■ Source ■
Orphelins d’Eyadéma

Tandis qu’à Lomé l’opposition mobilise ses troupes, le Nord, fief de l’ancien président, pleure la disparition de l’enfant du pays. Et s’inquiète de son avenir.

Publié le 15 mars 2005 Lecture : 6 minutes.

Le Togo va-t-il devenir la prochaine Côte d’Ivoire ? La question est sur toutes les lèvres depuis la mort d’Eyadéma. Du nord au sud de ce petit pays de moins de 57 000 km2, l’inquiétude est palpable. Quels que soient les reproches formulés à l’encontre du président défunt, force est de constater qu’il avait réussi à maintenir la paix et la sécurité.
Sa disparition subite semble avoir ravivé les clivages entre la région de Lomé, exaltée par l’hypothèse d’un changement de régime, et celle de Kara, qui pleure l’enfant du pays. La région côtière est essentiellement habitée par le groupe adja-ewé, qui représente environ 45 % de la population, tandis que le Nord, moins peuplé, est dominé par les Kabyés-Tems, qui comptent pour environ 27 % des 5 millions de Togolais. Dès son accession à la présidence, Eyadéma avait pris soin d’installer des personnes de confiance – pour la plupart originaires de Pya, son village natal – aux postes clés de l’armée et des entreprises nationales.

■ Tâches à réaliser ■
(a) Relevez tous les chiffres que l'article sur le Togo donne sur la superficie du pays et sur sa population.
(b) Citez l'article sur le Togo de «Orphelins d’Eyadéma» à «de son avenir.».
(c) Veuillez poursuivre l'article sur le Togo à partir de l'endroit où il s'arrête.
Ces données ne sont d'aucune utilité ici.

■ Données extraites ■
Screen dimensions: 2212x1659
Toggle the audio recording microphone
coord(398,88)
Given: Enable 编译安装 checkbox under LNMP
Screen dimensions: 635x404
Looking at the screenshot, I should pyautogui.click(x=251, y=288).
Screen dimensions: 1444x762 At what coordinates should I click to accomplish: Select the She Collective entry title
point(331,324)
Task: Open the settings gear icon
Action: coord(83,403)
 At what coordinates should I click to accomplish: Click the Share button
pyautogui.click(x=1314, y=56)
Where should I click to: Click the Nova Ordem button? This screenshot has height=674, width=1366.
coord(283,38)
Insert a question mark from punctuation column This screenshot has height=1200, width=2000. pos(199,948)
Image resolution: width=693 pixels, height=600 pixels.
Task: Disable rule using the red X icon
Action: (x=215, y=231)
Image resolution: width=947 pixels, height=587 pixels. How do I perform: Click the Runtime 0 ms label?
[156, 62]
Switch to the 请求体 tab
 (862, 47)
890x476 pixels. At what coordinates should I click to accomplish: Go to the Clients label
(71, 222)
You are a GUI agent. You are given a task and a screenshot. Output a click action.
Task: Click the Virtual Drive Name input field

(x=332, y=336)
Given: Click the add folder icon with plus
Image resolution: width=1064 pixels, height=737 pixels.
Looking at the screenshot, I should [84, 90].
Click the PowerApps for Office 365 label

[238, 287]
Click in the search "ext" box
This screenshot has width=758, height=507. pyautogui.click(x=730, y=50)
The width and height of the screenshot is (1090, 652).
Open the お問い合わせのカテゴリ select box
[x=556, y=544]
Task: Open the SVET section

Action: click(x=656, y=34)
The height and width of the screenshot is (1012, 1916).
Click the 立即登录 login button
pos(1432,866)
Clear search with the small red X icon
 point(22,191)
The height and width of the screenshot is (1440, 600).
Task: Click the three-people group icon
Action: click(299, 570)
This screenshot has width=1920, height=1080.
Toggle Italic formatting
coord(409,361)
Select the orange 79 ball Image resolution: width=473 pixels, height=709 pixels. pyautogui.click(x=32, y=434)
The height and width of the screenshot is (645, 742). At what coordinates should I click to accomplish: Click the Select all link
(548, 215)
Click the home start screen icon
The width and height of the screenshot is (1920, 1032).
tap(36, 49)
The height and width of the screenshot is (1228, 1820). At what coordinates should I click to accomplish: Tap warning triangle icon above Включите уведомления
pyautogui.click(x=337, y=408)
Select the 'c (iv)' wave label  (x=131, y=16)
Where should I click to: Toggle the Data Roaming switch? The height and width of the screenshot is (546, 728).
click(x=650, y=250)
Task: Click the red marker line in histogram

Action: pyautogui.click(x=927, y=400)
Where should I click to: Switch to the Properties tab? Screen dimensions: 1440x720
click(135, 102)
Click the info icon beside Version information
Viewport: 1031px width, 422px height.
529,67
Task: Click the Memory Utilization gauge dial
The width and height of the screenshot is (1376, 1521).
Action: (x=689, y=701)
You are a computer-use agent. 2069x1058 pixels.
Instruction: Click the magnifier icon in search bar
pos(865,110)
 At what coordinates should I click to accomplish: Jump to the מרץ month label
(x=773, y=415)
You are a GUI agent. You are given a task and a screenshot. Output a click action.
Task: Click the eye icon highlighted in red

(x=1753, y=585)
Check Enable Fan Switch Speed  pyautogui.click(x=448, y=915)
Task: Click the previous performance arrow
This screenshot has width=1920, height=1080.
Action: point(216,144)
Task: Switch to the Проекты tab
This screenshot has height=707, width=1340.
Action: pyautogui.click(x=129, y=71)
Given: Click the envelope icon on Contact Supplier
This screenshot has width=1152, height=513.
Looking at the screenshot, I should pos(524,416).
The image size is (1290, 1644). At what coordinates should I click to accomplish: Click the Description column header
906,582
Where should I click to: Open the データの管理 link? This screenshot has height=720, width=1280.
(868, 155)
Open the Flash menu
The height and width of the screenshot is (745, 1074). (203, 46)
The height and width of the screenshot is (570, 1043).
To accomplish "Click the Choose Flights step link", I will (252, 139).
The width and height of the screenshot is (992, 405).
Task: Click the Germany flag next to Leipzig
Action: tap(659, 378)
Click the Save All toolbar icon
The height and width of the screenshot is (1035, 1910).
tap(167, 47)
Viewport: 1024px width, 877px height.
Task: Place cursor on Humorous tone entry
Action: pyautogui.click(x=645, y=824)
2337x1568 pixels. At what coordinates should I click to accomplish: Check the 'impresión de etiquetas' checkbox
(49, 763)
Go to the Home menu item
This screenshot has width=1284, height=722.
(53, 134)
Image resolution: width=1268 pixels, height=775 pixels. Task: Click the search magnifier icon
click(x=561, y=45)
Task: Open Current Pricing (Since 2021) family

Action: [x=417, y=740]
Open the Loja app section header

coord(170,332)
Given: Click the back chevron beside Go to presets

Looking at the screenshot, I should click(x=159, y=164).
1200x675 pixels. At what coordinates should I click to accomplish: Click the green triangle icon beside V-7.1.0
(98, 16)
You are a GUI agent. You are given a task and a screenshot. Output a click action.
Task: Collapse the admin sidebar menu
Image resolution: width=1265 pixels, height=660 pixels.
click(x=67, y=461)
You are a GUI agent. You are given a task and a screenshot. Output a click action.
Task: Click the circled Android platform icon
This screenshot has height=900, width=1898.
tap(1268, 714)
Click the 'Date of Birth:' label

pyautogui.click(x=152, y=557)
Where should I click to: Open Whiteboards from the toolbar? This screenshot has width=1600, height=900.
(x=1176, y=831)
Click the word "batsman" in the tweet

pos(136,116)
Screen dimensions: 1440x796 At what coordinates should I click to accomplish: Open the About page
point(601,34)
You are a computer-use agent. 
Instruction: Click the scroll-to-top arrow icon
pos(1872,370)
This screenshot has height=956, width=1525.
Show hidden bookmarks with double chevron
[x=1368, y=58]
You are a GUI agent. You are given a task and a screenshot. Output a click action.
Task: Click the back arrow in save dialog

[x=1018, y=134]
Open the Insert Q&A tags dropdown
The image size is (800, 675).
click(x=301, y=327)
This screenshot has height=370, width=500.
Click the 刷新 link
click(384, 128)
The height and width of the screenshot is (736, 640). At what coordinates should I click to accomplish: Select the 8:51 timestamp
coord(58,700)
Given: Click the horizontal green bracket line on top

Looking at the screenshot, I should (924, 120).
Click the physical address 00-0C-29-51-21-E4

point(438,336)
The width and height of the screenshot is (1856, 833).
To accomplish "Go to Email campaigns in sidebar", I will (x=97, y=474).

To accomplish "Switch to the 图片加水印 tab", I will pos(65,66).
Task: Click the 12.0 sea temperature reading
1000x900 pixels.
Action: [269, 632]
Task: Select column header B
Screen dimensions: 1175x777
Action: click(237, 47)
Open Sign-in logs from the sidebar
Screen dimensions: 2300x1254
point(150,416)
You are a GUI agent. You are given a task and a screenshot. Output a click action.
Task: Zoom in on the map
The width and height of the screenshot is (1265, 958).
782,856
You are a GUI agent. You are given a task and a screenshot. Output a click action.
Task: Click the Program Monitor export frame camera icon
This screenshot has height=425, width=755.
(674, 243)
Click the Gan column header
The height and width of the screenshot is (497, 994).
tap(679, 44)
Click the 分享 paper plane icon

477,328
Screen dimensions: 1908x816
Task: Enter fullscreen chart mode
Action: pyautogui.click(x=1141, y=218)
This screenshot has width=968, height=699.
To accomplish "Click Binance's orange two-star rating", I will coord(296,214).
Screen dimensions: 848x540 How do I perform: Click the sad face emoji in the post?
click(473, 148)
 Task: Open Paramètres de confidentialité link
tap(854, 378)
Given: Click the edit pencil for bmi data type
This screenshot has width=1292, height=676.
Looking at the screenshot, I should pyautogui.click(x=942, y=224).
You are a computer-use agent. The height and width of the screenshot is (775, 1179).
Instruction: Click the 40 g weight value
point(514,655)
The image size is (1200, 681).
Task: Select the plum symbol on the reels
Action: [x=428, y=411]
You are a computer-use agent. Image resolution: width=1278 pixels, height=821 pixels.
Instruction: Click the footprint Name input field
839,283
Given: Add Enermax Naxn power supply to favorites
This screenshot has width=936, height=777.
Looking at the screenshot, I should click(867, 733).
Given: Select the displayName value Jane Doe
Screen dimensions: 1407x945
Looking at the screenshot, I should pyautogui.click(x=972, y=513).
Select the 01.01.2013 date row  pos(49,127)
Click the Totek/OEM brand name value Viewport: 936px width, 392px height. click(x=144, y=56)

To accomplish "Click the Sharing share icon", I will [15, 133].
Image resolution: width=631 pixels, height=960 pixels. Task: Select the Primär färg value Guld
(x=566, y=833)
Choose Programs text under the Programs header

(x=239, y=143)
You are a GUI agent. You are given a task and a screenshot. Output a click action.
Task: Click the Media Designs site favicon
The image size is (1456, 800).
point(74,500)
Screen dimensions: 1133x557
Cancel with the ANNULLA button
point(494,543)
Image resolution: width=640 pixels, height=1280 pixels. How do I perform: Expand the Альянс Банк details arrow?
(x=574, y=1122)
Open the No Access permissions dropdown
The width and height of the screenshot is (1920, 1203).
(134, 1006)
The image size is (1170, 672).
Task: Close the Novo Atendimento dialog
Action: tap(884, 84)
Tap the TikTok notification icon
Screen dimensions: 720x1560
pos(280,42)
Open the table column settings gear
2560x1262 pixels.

■ Réponses dans l'ordre ■
(a)
- moins de 57 000 km2
- environ 45 % de la population (groupe adja-ewé)
- environ 27 % (Kabyés-Tems)
- 5 millions de Togolais

(b)
Orphelins d’Eyadéma

Tandis qu’à Lomé l’opposition mobilise ses troupes, le Nord, fief de l’ancien président, pleure la disparition de l’enfant du pays. Et s’inquiète de son avenir.

(c)
À l’époque déjà, cette régionalisation relative du pouvoir avait été vécue comme une revanche des paysans du Nord, ignorés par les autorités coloniales et négligés par le premier président du Togo indépendant, Sylvanus Olympio, sur les commerçants fortunés et les élites éduquées du Sud. En quarante ans de régime, Eyadéma, pour qui, comme pour tout Kabyé, l’armée a servi d’ascenseur social, a tenté de neutraliser le sentiment d’infériorité des siens à coups de promotions plus ou moins arbitraires… La majorité des Nordistes, qui sont restés cantonnés à l’agriculture de subsistance ou au secteur informel, se sont aussi sentis davantage respectés et mieux représentés par ce chef né sur leur terre et façonné par les mêmes traditions.
Si elle reconnaît aujourd’hui que la transition posera la question du rééquilibrage interethnique, une partie de l’opposition n’en peine pas moins à définir un plan de sortie de crise viable. Seul Yawovi Agboyibo, le dirigeant du Comité d’action pour le renouveau (CAR), admet que « pour éviter une éventuelle chasse aux sorcières il faudrait mettre sur pied une « Commission Vérité et Réconciliation » ». Les autres opposants, en revanche, se défendent de tomber dans « le piège ethnique » et préfèrent profiter de l’euphorie générale. Les marches qu’ils organisent servent de catharsis pour une population frustrée d’avoir été bridée pendant si longtemps. Mais ne leur permettent-elles pas également de gagner ce précieux temps dont ils ont besoin pour tourner la page de la contestation ?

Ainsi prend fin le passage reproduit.